[Recorded data]
--- --- ---
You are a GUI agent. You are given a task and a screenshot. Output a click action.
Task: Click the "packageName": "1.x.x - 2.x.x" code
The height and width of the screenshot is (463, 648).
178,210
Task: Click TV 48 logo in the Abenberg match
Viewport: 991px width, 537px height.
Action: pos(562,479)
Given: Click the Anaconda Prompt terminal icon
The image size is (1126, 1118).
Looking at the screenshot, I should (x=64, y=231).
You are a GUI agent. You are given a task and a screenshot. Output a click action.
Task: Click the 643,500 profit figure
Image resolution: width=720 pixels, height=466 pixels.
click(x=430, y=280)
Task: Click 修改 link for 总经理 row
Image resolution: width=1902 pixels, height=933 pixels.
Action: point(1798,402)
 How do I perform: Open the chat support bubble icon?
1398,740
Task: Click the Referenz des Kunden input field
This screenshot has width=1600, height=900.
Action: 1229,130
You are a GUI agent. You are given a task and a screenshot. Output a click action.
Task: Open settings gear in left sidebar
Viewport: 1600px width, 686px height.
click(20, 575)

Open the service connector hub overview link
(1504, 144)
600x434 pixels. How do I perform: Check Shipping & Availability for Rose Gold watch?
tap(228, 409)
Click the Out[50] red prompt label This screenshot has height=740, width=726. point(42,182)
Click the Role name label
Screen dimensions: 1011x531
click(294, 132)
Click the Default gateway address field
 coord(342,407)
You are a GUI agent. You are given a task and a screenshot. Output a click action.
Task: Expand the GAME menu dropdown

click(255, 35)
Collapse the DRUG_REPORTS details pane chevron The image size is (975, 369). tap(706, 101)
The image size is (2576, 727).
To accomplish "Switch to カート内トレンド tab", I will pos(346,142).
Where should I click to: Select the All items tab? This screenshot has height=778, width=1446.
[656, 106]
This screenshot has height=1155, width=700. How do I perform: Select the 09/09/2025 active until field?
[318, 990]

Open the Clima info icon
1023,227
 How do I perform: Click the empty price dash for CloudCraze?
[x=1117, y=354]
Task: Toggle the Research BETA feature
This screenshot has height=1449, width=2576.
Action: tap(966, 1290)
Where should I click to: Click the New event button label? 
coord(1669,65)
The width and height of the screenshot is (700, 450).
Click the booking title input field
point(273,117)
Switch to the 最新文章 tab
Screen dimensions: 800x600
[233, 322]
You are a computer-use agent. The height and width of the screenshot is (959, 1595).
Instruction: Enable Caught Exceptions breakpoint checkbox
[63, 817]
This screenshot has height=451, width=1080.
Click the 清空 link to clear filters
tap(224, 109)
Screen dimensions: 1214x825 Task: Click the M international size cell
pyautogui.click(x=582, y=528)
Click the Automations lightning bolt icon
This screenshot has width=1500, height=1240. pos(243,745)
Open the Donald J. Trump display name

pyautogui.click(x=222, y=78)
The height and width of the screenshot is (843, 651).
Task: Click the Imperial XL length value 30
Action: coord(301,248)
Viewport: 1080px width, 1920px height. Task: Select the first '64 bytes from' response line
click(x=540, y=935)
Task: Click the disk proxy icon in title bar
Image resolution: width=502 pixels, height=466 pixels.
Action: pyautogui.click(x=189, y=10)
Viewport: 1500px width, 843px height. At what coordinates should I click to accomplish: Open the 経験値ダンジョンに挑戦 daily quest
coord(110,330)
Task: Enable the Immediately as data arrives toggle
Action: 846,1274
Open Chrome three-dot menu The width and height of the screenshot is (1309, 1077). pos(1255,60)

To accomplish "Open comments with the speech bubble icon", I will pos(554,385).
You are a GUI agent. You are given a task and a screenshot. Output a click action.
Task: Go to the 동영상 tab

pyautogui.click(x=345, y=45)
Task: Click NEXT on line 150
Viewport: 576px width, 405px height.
--- --- ---
[Task directions]
Rewrite the rows above, swapping every "GUI agent" for "desktop agent" and leaving all other text unchanged.

[Solved problem]
You are a desktop agent. You are given a task and a screenshot. Output a click action.
Task: Click the "packageName": "1.x.x - 2.x.x" code
The height and width of the screenshot is (463, 648).
178,210
Task: Click TV 48 logo in the Abenberg match
Viewport: 991px width, 537px height.
Action: pos(562,479)
Given: Click the Anaconda Prompt terminal icon
The image size is (1126, 1118).
Looking at the screenshot, I should (x=64, y=231).
You are a desktop agent. You are given a task and a screenshot. Output a click action.
Task: Click the 643,500 profit figure
Image resolution: width=720 pixels, height=466 pixels.
click(x=430, y=280)
Task: Click 修改 link for 总经理 row
Image resolution: width=1902 pixels, height=933 pixels.
Action: point(1798,402)
 How do I perform: Open the chat support bubble icon?
1398,740
Task: Click the Referenz des Kunden input field
This screenshot has width=1600, height=900.
Action: 1229,130
You are a desktop agent. You are given a task and a screenshot. Output a click action.
Task: Open settings gear in left sidebar
Viewport: 1600px width, 686px height.
click(20, 575)

Open the service connector hub overview link
(1504, 144)
600x434 pixels. How do I perform: Check Shipping & Availability for Rose Gold watch?
tap(228, 409)
Click the Out[50] red prompt label This screenshot has height=740, width=726. point(42,182)
Click the Role name label
Screen dimensions: 1011x531
click(294, 132)
Click the Default gateway address field
 coord(342,407)
You are a desktop agent. You are given a task and a screenshot. Output a click action.
Task: Expand the GAME menu dropdown

click(255, 35)
Collapse the DRUG_REPORTS details pane chevron The image size is (975, 369). tap(706, 101)
The image size is (2576, 727).
To accomplish "Switch to カート内トレンド tab", I will pos(346,142).
Where should I click to: Select the All items tab? This screenshot has height=778, width=1446.
[656, 106]
This screenshot has height=1155, width=700. How do I perform: Select the 09/09/2025 active until field?
[318, 990]

Open the Clima info icon
1023,227
 How do I perform: Click the empty price dash for CloudCraze?
[x=1117, y=354]
Task: Toggle the Research BETA feature
This screenshot has height=1449, width=2576.
Action: tap(966, 1290)
Where should I click to: Click the New event button label? 
coord(1669,65)
The width and height of the screenshot is (700, 450).
Click the booking title input field
point(273,117)
Switch to the 最新文章 tab
Screen dimensions: 800x600
[233, 322]
You are a computer-use agent. The height and width of the screenshot is (959, 1595).
Instruction: Enable Caught Exceptions breakpoint checkbox
[63, 817]
This screenshot has height=451, width=1080.
Click the 清空 link to clear filters
tap(224, 109)
Screen dimensions: 1214x825 Task: Click the M international size cell
pyautogui.click(x=582, y=528)
Click the Automations lightning bolt icon
This screenshot has width=1500, height=1240. pos(243,745)
Open the Donald J. Trump display name

pyautogui.click(x=222, y=78)
The height and width of the screenshot is (843, 651).
Task: Click the Imperial XL length value 30
Action: coord(301,248)
Viewport: 1080px width, 1920px height. Task: Select the first '64 bytes from' response line
click(x=540, y=935)
Task: Click the disk proxy icon in title bar
Image resolution: width=502 pixels, height=466 pixels.
Action: pyautogui.click(x=189, y=10)
Viewport: 1500px width, 843px height. At what coordinates should I click to accomplish: Open the 経験値ダンジョンに挑戦 daily quest
coord(110,330)
Task: Enable the Immediately as data arrives toggle
Action: 846,1274
Open Chrome three-dot menu The width and height of the screenshot is (1309, 1077). pos(1255,60)

To accomplish "Open comments with the speech bubble icon", I will pos(554,385).
You are a desktop agent. You are given a task and a screenshot. Output a click action.
Task: Go to the 동영상 tab

pyautogui.click(x=345, y=45)
Task: Click NEXT on line 150
Viewport: 576px width, 405px height.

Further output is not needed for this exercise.